Exercise: Can you copy out, word for word, the stretch of the passage on the ICC sanctions from "The order allows" through "terrorists for genocide."?

Document segment:
The order allows the Justice, State and Treasury departments to impose financial sanctions or travel bans on any ICC officials who attempt to prosecute Americans. It expands on a previous round of travel restrictions on some ICC officials introduced last year. The immediate goal is to block an investigation the ICC started in 2017 into supposed war crimes in Afghanistan. That investigation is both vexatious and silly. U.S. officials accused of crimes already are subject to American law, while the ICC somehow thinks the Taliban will care if officials in the Hague prosecute the terrorists for genocide.

The bigger aim of Thursday’s sanctions is to defend American sovereignty, and that of allies such as Israel that are also targeted by the court. The U.S. is not a party to the ICC, and both Republican and Democratic administrations have long worried the court would expose American officials to politicized lawfare investigations.

Available data:

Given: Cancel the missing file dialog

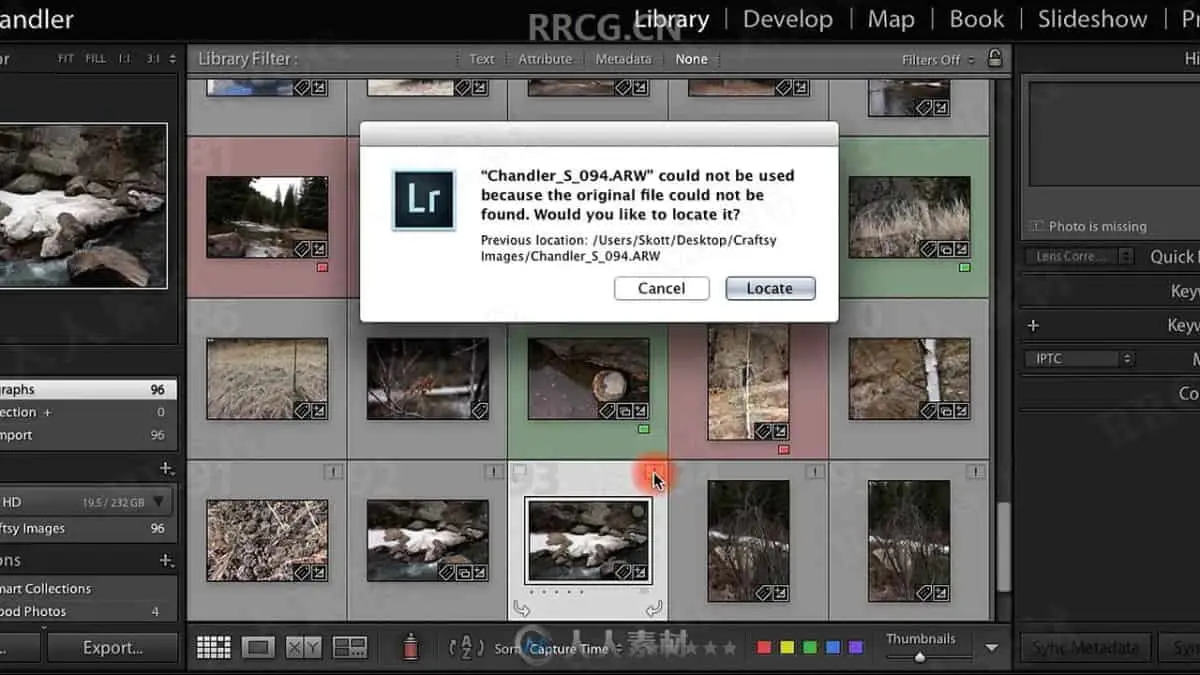Looking at the screenshot, I should 661,288.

Solution for this problem:
The order allows the Justice, State and Treasury departments to impose financial sanctions or travel bans on any ICC officials who attempt to prosecute Americans. It expands on a previous round of travel restrictions on some ICC officials introduced last year. The immediate goal is to block an investigation the ICC started in 2017 into supposed war crimes in Afghanistan. That investigation is both vexatious and silly. U.S. officials accused of crimes already are subject to American law, while the ICC somehow thinks the Taliban will care if officials in the Hague prosecute the terrorists for genocide.